━━━ Data to process

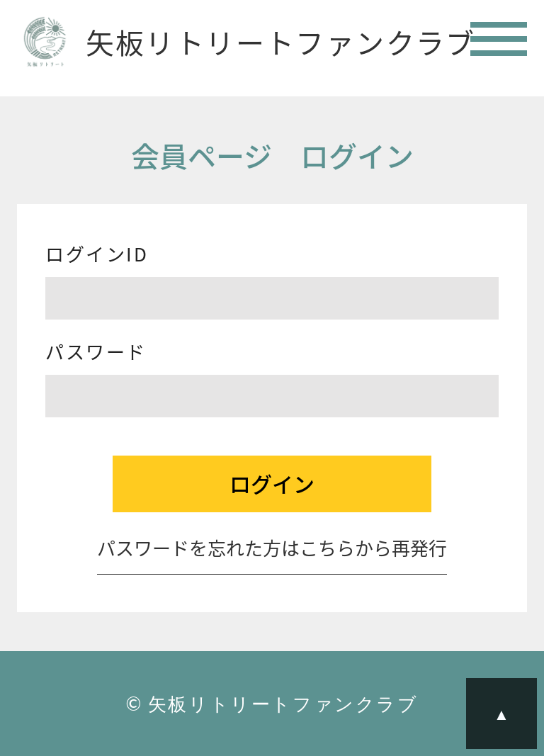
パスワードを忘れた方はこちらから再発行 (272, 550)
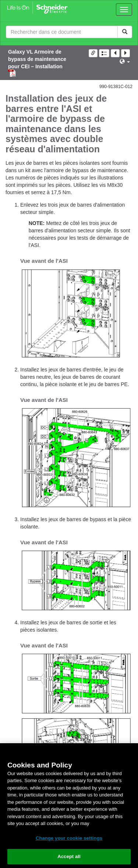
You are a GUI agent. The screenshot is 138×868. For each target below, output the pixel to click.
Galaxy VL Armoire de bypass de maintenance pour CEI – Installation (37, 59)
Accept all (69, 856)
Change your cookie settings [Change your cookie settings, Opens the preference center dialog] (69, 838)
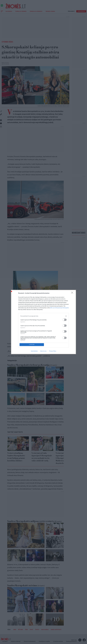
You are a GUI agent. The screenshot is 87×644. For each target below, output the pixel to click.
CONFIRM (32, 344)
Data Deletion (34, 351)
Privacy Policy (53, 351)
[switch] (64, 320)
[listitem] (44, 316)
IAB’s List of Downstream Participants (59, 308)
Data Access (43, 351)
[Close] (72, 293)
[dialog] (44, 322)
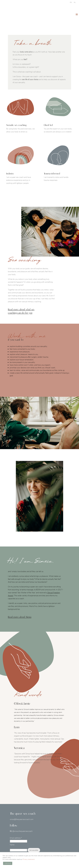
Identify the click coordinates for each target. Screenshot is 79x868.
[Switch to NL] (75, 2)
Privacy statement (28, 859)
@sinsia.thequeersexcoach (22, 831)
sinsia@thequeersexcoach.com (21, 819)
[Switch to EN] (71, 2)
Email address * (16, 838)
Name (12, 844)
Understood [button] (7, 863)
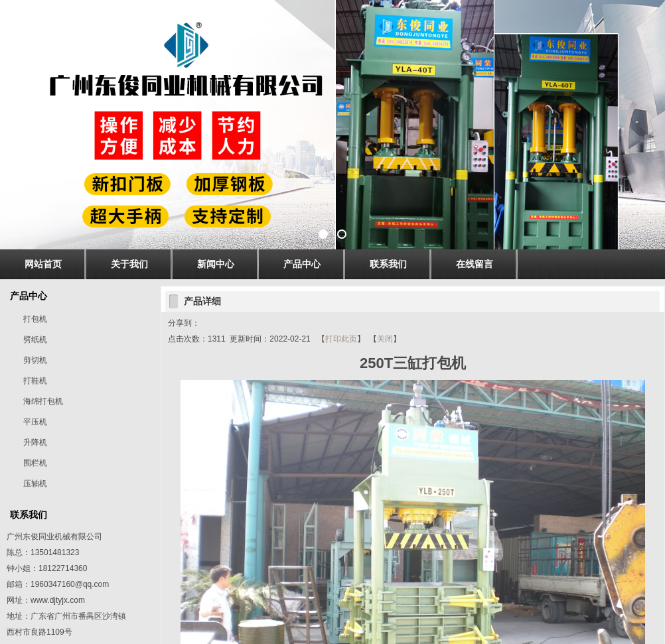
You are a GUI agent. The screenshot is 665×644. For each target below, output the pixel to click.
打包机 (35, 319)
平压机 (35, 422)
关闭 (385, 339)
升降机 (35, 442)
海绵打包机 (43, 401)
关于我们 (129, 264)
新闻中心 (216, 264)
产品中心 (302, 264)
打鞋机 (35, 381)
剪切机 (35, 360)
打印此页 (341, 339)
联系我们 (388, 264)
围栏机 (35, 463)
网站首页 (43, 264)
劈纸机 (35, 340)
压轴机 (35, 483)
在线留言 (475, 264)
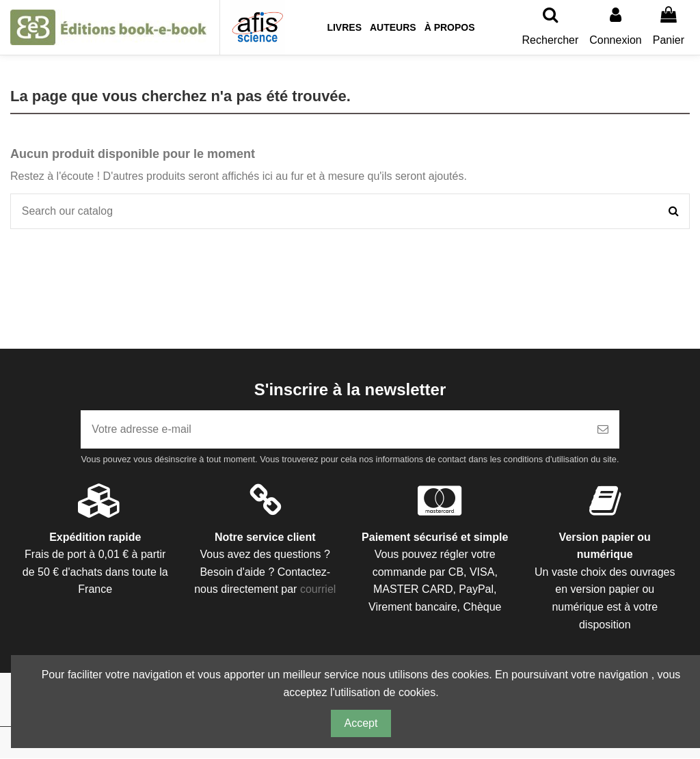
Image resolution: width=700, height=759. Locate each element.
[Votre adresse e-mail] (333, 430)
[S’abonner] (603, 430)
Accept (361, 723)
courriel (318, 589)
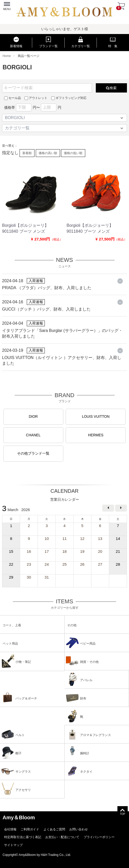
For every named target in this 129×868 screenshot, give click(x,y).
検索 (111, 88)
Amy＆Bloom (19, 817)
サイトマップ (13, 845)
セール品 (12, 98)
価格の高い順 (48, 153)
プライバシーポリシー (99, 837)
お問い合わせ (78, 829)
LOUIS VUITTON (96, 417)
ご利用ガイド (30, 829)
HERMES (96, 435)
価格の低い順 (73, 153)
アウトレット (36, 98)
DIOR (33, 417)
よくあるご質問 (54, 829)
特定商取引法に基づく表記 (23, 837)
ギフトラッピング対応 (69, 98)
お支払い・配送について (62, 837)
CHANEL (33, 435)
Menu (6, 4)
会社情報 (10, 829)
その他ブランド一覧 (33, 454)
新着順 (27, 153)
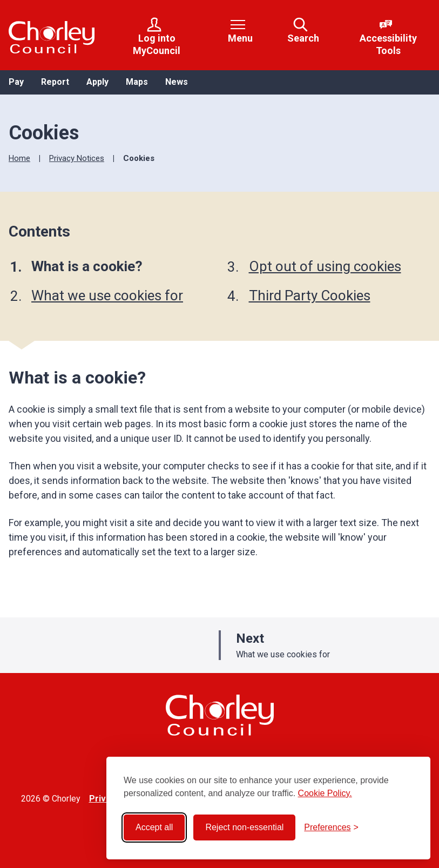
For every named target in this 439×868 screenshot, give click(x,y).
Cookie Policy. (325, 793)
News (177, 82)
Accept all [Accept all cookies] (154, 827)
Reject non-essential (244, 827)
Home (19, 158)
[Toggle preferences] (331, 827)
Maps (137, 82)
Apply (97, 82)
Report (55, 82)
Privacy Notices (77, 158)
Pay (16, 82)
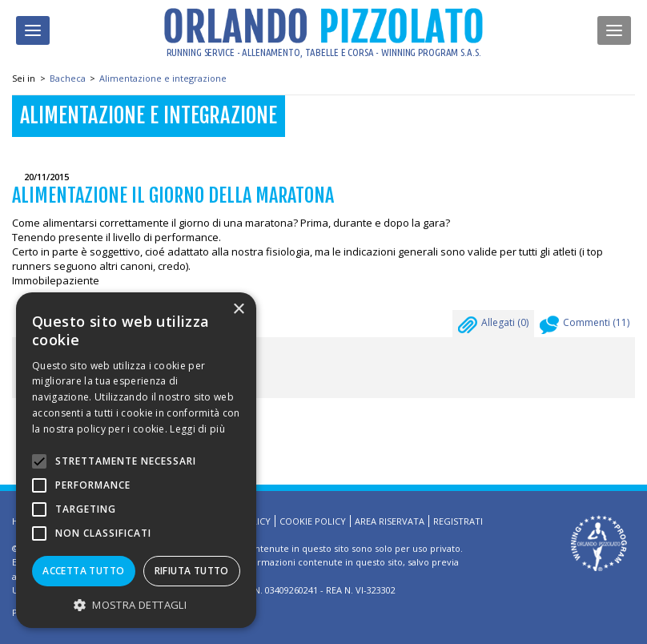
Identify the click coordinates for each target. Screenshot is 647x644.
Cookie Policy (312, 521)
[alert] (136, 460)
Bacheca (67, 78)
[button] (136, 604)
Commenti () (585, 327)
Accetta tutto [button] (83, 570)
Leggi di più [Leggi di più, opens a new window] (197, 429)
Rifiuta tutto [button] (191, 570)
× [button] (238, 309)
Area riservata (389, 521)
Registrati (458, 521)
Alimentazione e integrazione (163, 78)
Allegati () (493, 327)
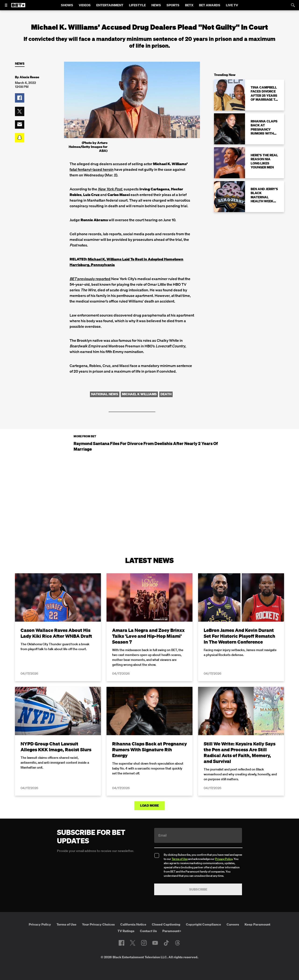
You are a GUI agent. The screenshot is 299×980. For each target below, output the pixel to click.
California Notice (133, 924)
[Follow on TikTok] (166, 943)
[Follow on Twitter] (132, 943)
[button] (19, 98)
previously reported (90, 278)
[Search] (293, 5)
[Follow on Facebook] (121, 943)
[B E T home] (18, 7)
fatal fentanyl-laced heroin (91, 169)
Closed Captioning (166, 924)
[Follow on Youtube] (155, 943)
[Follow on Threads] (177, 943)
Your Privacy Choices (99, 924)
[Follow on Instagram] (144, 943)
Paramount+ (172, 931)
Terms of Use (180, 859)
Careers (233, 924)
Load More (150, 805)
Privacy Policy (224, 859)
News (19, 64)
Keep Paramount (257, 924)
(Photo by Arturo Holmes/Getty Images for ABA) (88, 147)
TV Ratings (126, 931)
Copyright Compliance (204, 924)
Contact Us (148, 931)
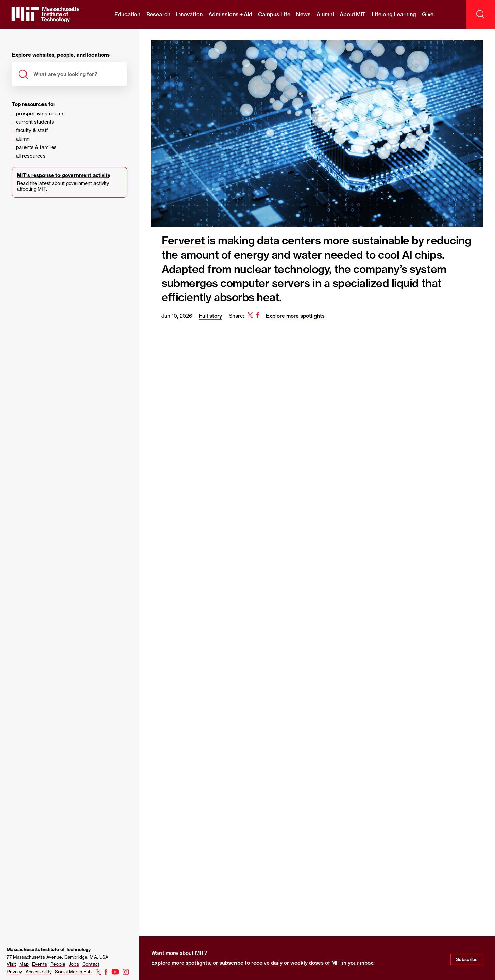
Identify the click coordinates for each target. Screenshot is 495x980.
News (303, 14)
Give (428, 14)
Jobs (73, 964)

━━━━━━

Task details. Convert every line of the records into a JSON list of strings, one string per line, skipping blank lines. Omit the picture lines from the list.

Worked answer.
[
  "パスワードを忘れた方はこちらから再発行 (272, 550)",
  "You are a GUI agent. The screenshot is 138×868. For each target below, output the pixel to click.",
  "Galaxy VL Armoire de bypass de maintenance pour CEI – Installation (37, 59)",
  "Accept all (69, 856)",
  "Change your cookie settings [Change your cookie settings, Opens the preference center dialog] (69, 838)",
  "You are a GUI agent. The screenshot is 87×644. For each target below, output the pixel to click.",
  "CONFIRM (32, 344)",
  "Data Deletion (34, 351)",
  "Privacy Policy (53, 351)",
  "[switch] (64, 320)",
  "[listitem] (44, 316)",
  "IAB’s List of Downstream Participants (59, 308)",
  "Data Access (43, 351)",
  "[Close] (72, 293)",
  "[dialog] (44, 322)",
  "Identify the click coordinates for each target. Screenshot is 79x868.",
  "[Switch to NL] (75, 2)",
  "Privacy statement (28, 859)",
  "@sinsia.thequeersexcoach (22, 831)",
  "sinsia@thequeersexcoach.com (21, 819)",
  "[Switch to EN] (71, 2)",
  "Email address * (16, 838)",
  "Name (12, 844)",
  "Understood [button] (7, 863)",
  "You are a GUI agent. The screenshot is 665×644. For each target below, output the pixel to click.",
  "打包机 (35, 319)",
  "平压机 (35, 422)",
  "关闭 (385, 339)",
  "升降机 (35, 442)",
  "海绵打包机 (43, 401)",
  "关于我们 (129, 264)",
  "新闻中心 (216, 264)",
  "产品中心 (302, 264)",
  "打鞋机 (35, 381)",
  "剪切机 (35, 360)",
  "打印此页 (341, 339)",
  "联系我们 (388, 264)",
  "围栏机 (35, 463)",
  "网站首页 (43, 264)",
  "劈纸机 (35, 340)",
  "压轴机 (35, 483)",
  "在线留言 (475, 264)",
  "Image resolution: width=700, height=759. Locate each element.",
  "[Votre adresse e-mail] (333, 430)",
  "[S’abonner] (603, 430)",
  "Accept (361, 723)",
  "courriel (318, 589)",
  "For every named target in this 129×868 screenshot, give click(x,y).",
  "検索 (111, 88)",
  "Amy＆Bloom (19, 817)",
  "サイトマップ (13, 845)",
  "セール品 (12, 98)",
  "価格の高い順 (48, 153)",
  "プライバシーポリシー (99, 837)",
  "お問い合わせ (78, 829)",
  "LOUIS VUITTON (96, 417)",
  "ご利用ガイド (30, 829)",
  "HERMES (96, 435)",
  "価格の低い順 (73, 153)",
  "アウトレット (36, 98)",
  "DIOR (33, 417)",
  "よくあるご質問 (54, 829)",
  "特定商取引法に基づく表記 (23, 837)",
  "ギフトラッピング対応 (69, 98)",
  "お支払い・配送について (62, 837)",
  "CHANEL (33, 435)",
  "Menu (6, 4)",
  "会社情報 (10, 829)",
  "その他ブランド一覧 (33, 454)",
  "新着順 (27, 153)",
  "For every named target in this 439×868 screenshot, give click(x,y).",
  "Cookie Policy. (325, 793)",
  "News (177, 82)",
  "Accept all [Accept all cookies] (154, 827)",
  "Reject non-essential (244, 827)",
  "Home (19, 158)",
  "[Toggle preferences] (331, 827)",
  "Maps (137, 82)",
  "Apply (97, 82)",
  "Report (55, 82)",
  "Privacy Notices (77, 158)",
  "Pay (16, 82)",
  "Identify the click coordinates for each target. Screenshot is 647x644.",
  "Cookie Policy (312, 521)",
  "[alert] (136, 460)",
  "Bacheca (67, 78)",
  "[button] (136, 604)",
  "Commenti () (585, 327)",
  "Accetta tutto [button] (83, 570)",
  "Leggi di più [Leggi di più, opens a new window] (197, 429)",
  "Rifiuta tutto [button] (191, 570)",
  "× [button] (238, 309)",
  "Area riservata (389, 521)",
  "Registrati (458, 521)",
  "Alimentazione e integrazione (163, 78)",
  "Allegati () (493, 327)",
  "You are a GUI agent. The screenshot is 299×980. For each target below, output the pixel to click.",
  "California Notice (133, 924)",
  "[Follow on TikTok] (166, 943)",
  "[Follow on Twitter] (132, 943)",
  "[button] (19, 98)",
  "previously reported (90, 278)",
  "[Search] (293, 5)",
  "[Follow on Facebook] (121, 943)",
  "[B E T home] (18, 7)",
  "fatal fentanyl-laced heroin (91, 169)",
  "Closed Captioning (166, 924)",
  "[Follow on Youtube] (155, 943)",
  "[Follow on Threads] (177, 943)",
  "Your Privacy Choices (99, 924)",
  "[Follow on Instagram] (144, 943)",
  "Paramount+ (172, 931)",
  "Terms of Use (180, 859)",
  "Careers (233, 924)",
  "Load More (150, 805)",
  "Privacy Policy (224, 859)",
  "News (19, 64)",
  "Keep Paramount (257, 924)",
  "(Photo by Arturo Holmes/Getty Images for ABA) (88, 147)",
  "TV Ratings (126, 931)",
  "Copyright Compliance (204, 924)",
  "Contact Us (148, 931)",
  "Identify the click coordinates for each target. Screenshot is 495x980.",
  "News (303, 14)",
  "Give (428, 14)",
  "Jobs (73, 964)"
]